**PROBLEM DETAILS**
From the report on the prison education panel below, return word for word the passage starting with "The event would" and going on through "doing this work.".

**DOCUMENT SECTION**
• • •

Panelists were Violeta Alvarez, Board Member of the Underground Scholars Initiative, a student services and advocacy program at Berkeley, and Co-facilitator of the “Teach in Prison” DeCal class there; Danny Murillo, Program Analyst at Vera Institute of Justice and NJ-STEP Mountainview Program; Ronald Moss, Executive Director of the Gamble Institute and “Street Scholars Peer-Mentoring Program”; and Simon Woodard, Program Coordinator of the Prison University Project in San Quentin. Honored guests were also present. The talk was moderated by Professor Emerita Patricia Hilden of the Ethnic Studies Department.
Unfortunately it was going to be somewhat ineffectual from the start because the primary purpose—to create different realities for impacted people including the incarcerated, the formerly incarcerated, and those yet to be incarcerated—was not made central. This event was for people that academia sees as leaders: other people in academia. Yet the change academics seek, and the kind of change the panel has the potential to create, cannot get at the root cause, and cannot foment a real solution.
Nevertheless, there were some real highlights, including the honored guests Harrison Suega of the Asian Prisoner Support Committee, and Jose Gonzalez, Bikila Ochoa and Michael Mendoza of the Anti-Recidivism Coalition, who were given a few minutes to speak from the heart on their experiences with incarceration, education and advocacy. Formerly incarcerated people often bring the heart to events and yet the event was not for them, and therefore it missed an opportunity.
Cultural relevance and ethnic studies became the topic, as a well-meaning professor from San Francisco State lovingly hijacked the meeting during the Q&A portion. Anyone wanting a strong Ethnic Studies department should bring resources to bear on the unmet needs of formerly incarcerated people in higher education. After all, you cannot talk about ethnic anything in the U.S. without coming back to imprisonment, where the state cannot hide its disproportionate level of incarceration of Black and Brown people.
Prof. Pat Hilden reminded us that the lack of education in prisons is education, as those living in the intellectual deserts of California’s prison system are learning not to learn. Maybe we should be thinking about Ethnic Studies classes in prison, where they were carried out in secret at the risk of life and freedom.
Danny Murillo, co-founder of the Underground Scholars Initiative, spoke about his path to higher education, which ironically was made possible by his indeterminate sentence to the Pelican Bay Security Housing Unit. He spoke of the breakdown of racial and ethnic barriers that were the result of sharing knowledge between himself and his white neighbor who would tutor him, and with whom Danny would share “tamales,” homemade confections of corn chips and whatever was saved from dinner plates.
The event would have been a raving success from this and other anecdotes from the formerly incarcerated people who spoke.
The last to speak was Violeta Alvarez. A formerly incarcerated woman, she spoke heartbreakingly of the California Department of Corrections and Rehabilitation and its treatment of the women it imprisons. The California prison system, like most, was created with men in mind.
Because of this, and because of the monstrous nature of imprisonment, women face extreme deprivation in all areas the men do with the added burden of being mothers, the physical demands of having a reproductive system in prison, including being denied supplies, giving birth in shackles, forced sterilizations and rape. Thank goodness for people like Violeta and other women doing this work.

• • •

**DATASET EXTRACT**
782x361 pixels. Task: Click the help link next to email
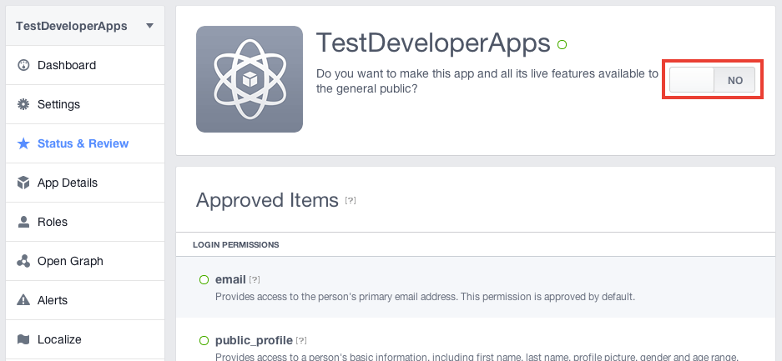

• • •

**ANSWER BELOW**
The event would have been a raving success from this and other anecdotes from the formerly incarcerated people who spoke.
The last to speak was Violeta Alvarez. A formerly incarcerated woman, she spoke heartbreakingly of the California Department of Corrections and Rehabilitation and its treatment of the women it imprisons. The California prison system, like most, was created with men in mind.
Because of this, and because of the monstrous nature of imprisonment, women face extreme deprivation in all areas the men do with the added burden of being mothers, the physical demands of having a reproductive system in prison, including being denied supplies, giving birth in shackles, forced sterilizations and rape. Thank goodness for people like Violeta and other women doing this work.